【異業種リレーの「わ」No.666 】「技術と開発力で寝具の困りごとを解決する」

INTERVIEWEE No.666
イシケン 株式会社(いしけん かぶしきがいしゃ)
代表取締役 石川 倫之 さん(52)

創業70余年の技術を礎に

 昭和21年に祖父が創業した綿・絹綿の製造会社が寝具製造会社になり、現在の直販まで行なう“ふとん工房”になったのは平成11年。長く小売店に寄り添い、その店だけのための商品を製造してきた技術を生かして、4代目の私が経営の舵をとっている今も、「お客様のニーズを細かく分析し、予算に合わせて快適な寝具を作る」ことを大切にしています。

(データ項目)

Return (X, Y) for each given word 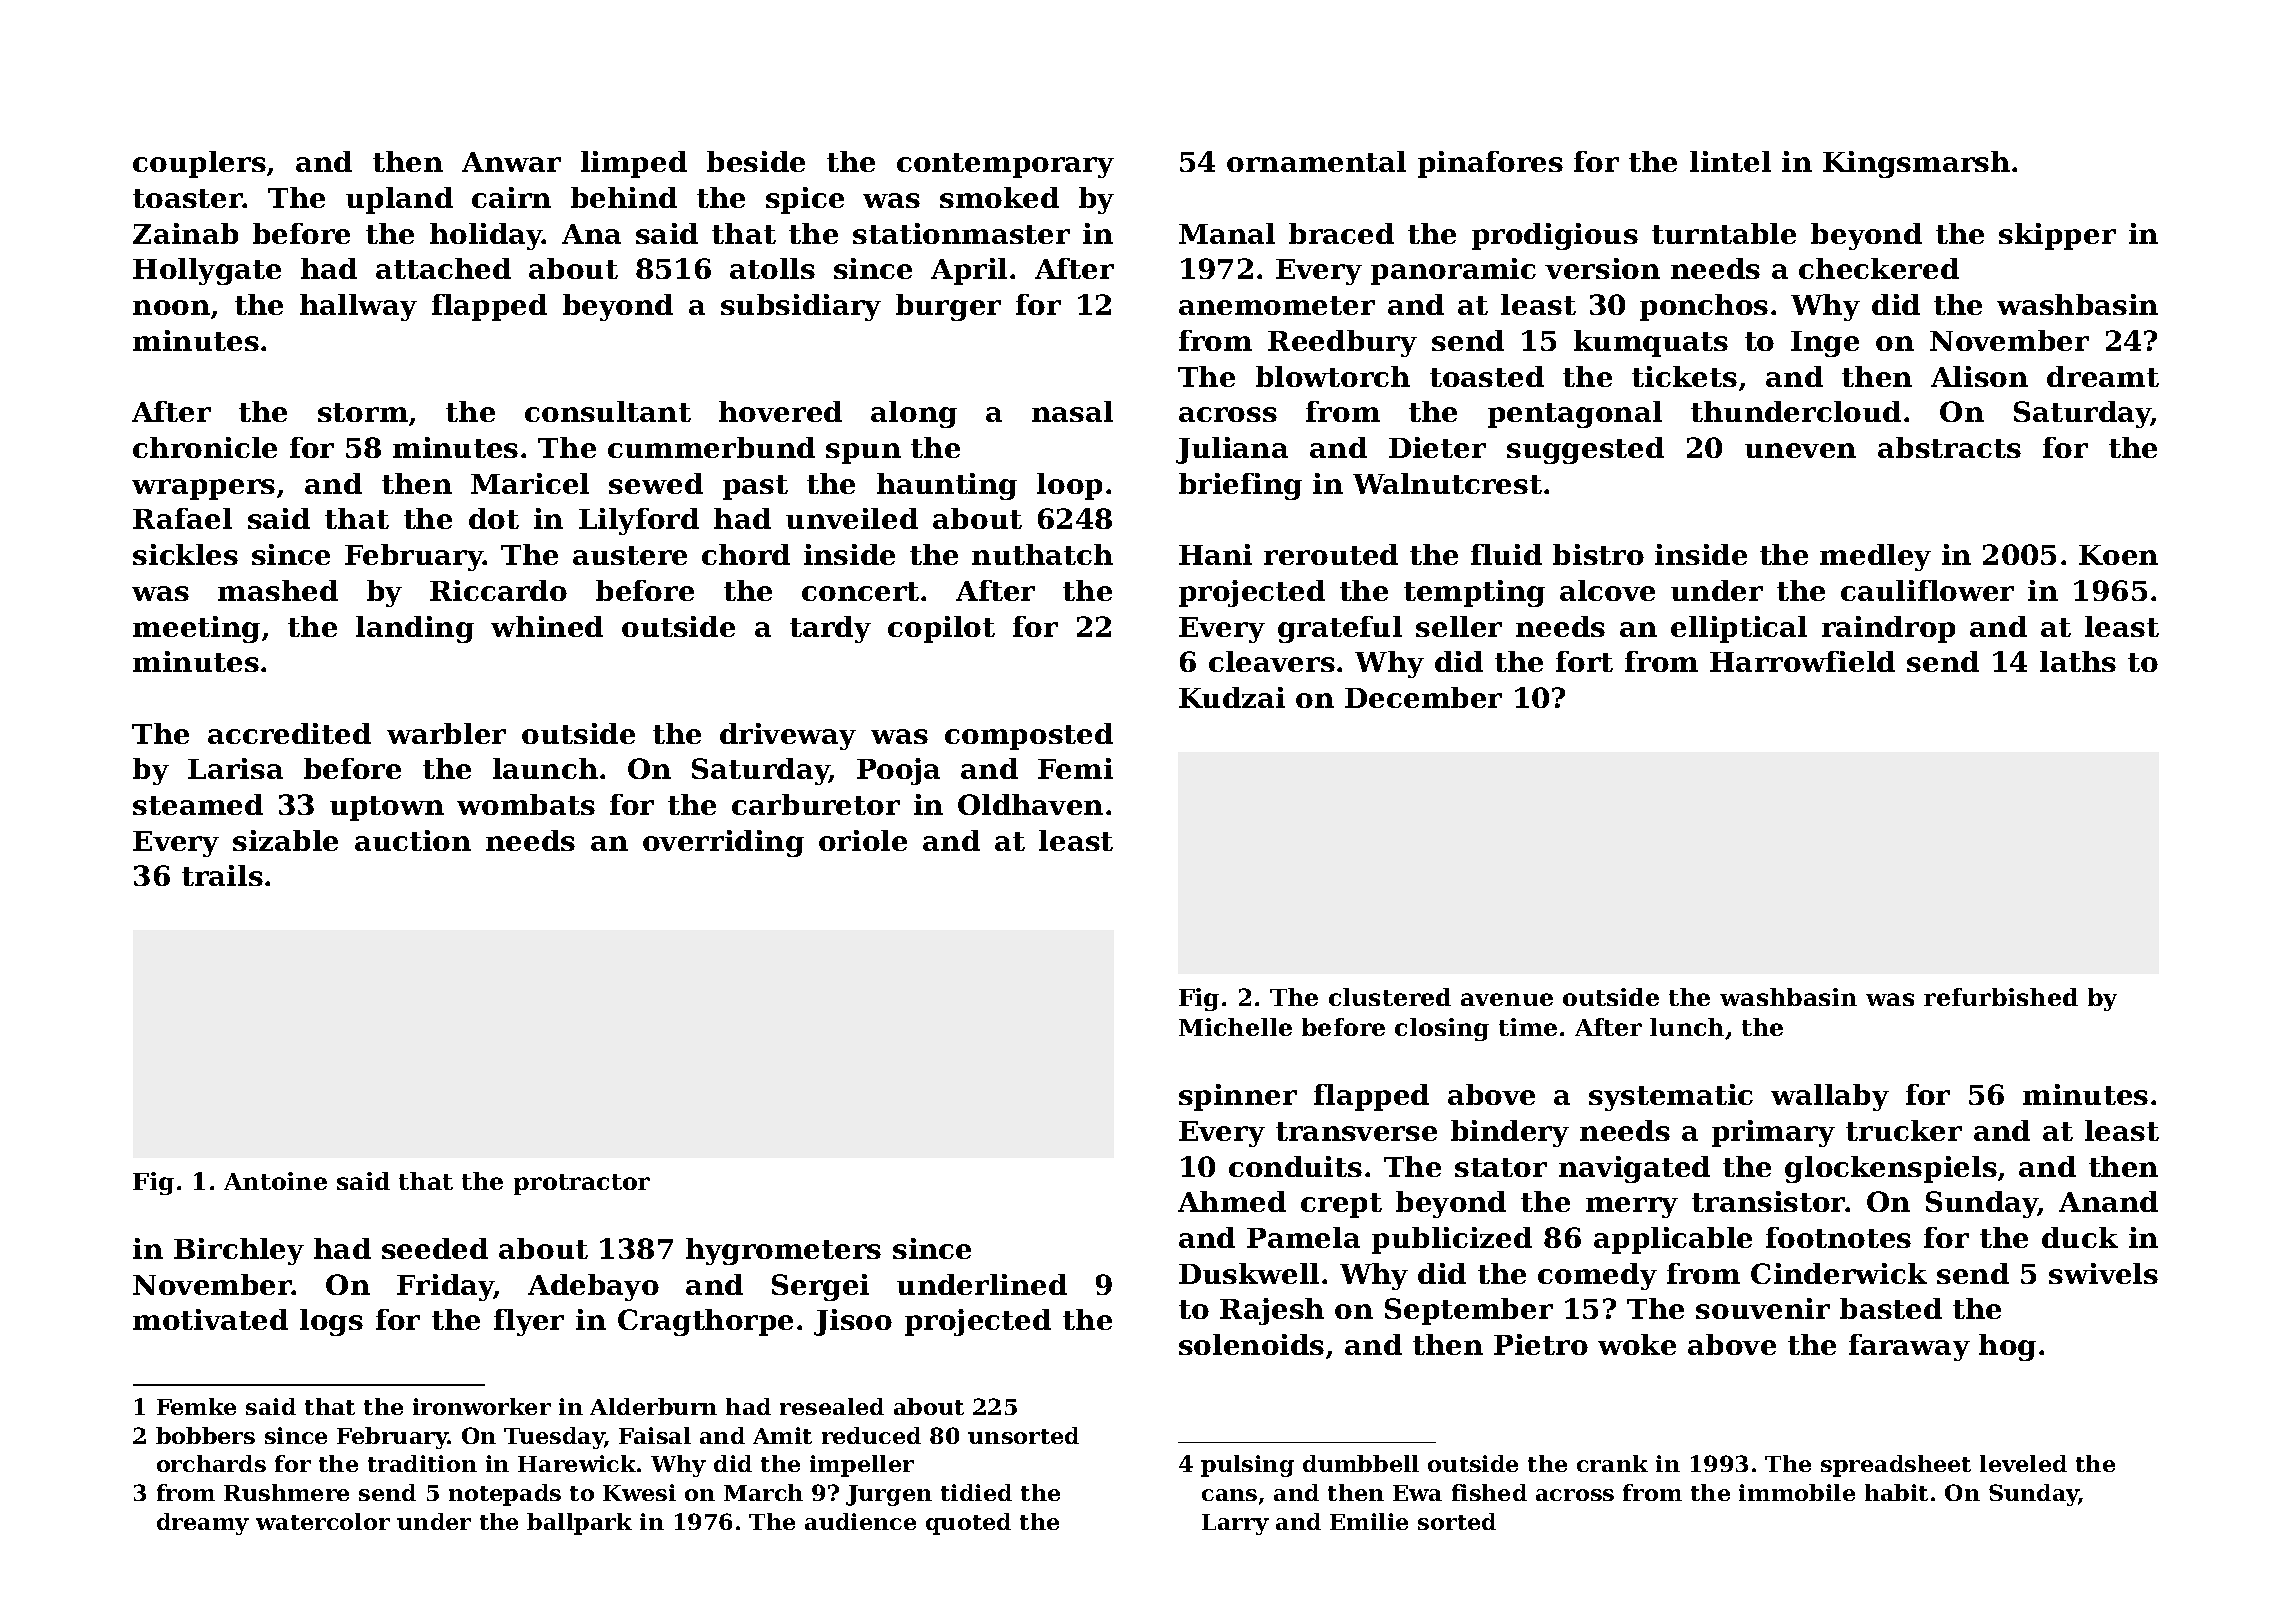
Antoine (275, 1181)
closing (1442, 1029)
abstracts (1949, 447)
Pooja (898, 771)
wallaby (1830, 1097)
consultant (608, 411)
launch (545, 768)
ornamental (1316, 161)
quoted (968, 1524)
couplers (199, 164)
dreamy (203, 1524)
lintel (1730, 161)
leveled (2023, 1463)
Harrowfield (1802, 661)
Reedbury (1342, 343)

...

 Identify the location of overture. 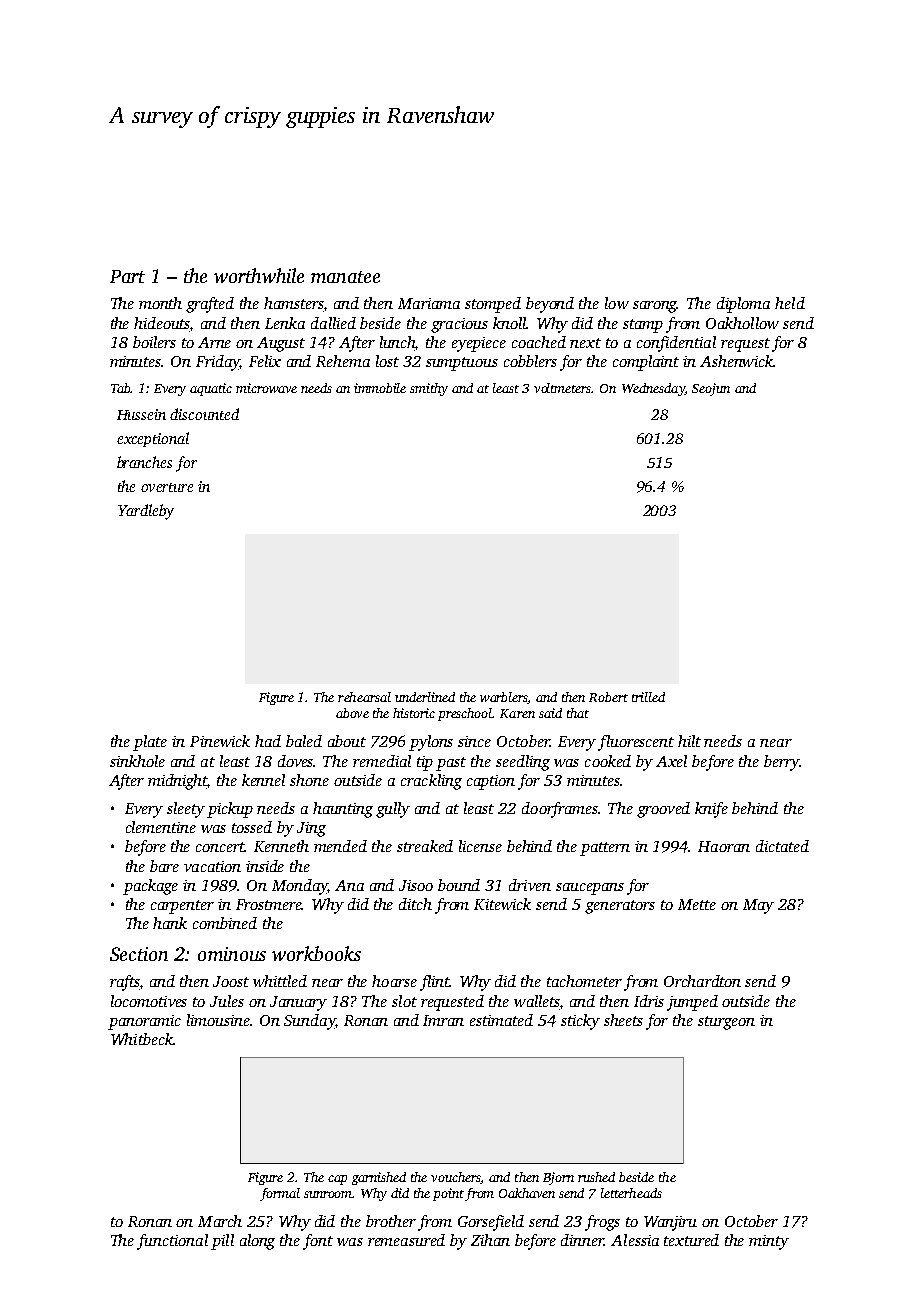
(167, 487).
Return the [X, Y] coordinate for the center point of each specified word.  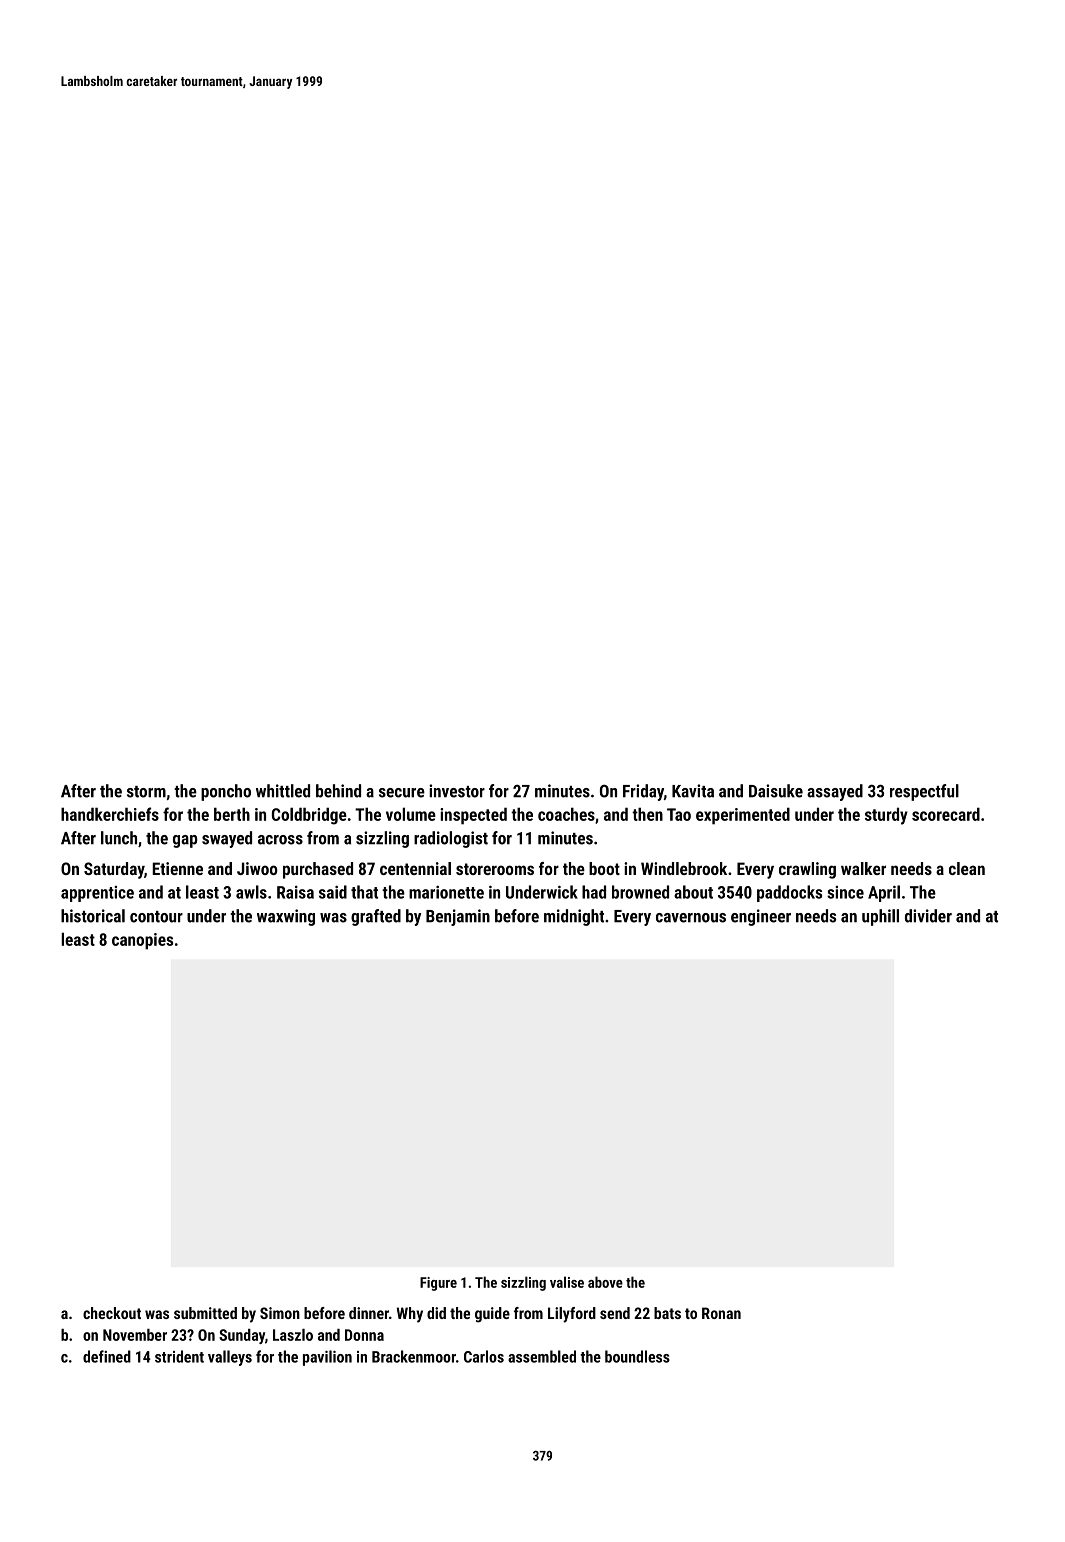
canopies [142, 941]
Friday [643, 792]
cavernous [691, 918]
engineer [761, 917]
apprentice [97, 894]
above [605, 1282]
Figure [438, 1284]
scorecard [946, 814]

- 作業内容
1. 寝具会社のインタビュー記事から、「INTERVIEWEE No.666」から「る」ことを大切にしています。」までの部分をそのまま書き写しなさい。
2. データ項目のうち、「Return (X, Y) for each given word」を含む行から「Reedbury (1342, 343)」を含む行までだけを、空行を除いて番号付きリストに書き直しなさい。画像は解答に含めないこと。

- 解答
1.
INTERVIEWEE No.666
イシケン 株式会社(いしけん かぶしきがいしゃ)
代表取締役 石川 倫之 さん(52)

創業70余年の技術を礎に

 昭和21年に祖父が創業した綿・絹綿の製造会社が寝具製造会社になり、現在の直販まで行なう“ふとん工房”になったのは平成11年。長く小売店に寄り添い、その店だけのための商品を製造してきた技術を生かして、4代目の私が経営の舵をとっている今も、「お客様のニーズを細かく分析し、予算に合わせて快適な寝具を作る」ことを大切にしています。

2.
1. Return (X, Y) for each given word 
2. Antoine (275, 1181)
3. closing (1442, 1029)
4. abstracts (1949, 447)
5. Pooja (898, 771)
6. wallaby (1830, 1097)
7. consultant (608, 411)
8. launch (545, 768)
9. ornamental (1316, 161)
10. quoted (968, 1524)
11. couplers (199, 164)
12. dreamy (203, 1524)
13. lintel (1730, 161)
14. leveled (2023, 1463)
15. Harrowfield (1802, 661)
16. Reedbury (1342, 343)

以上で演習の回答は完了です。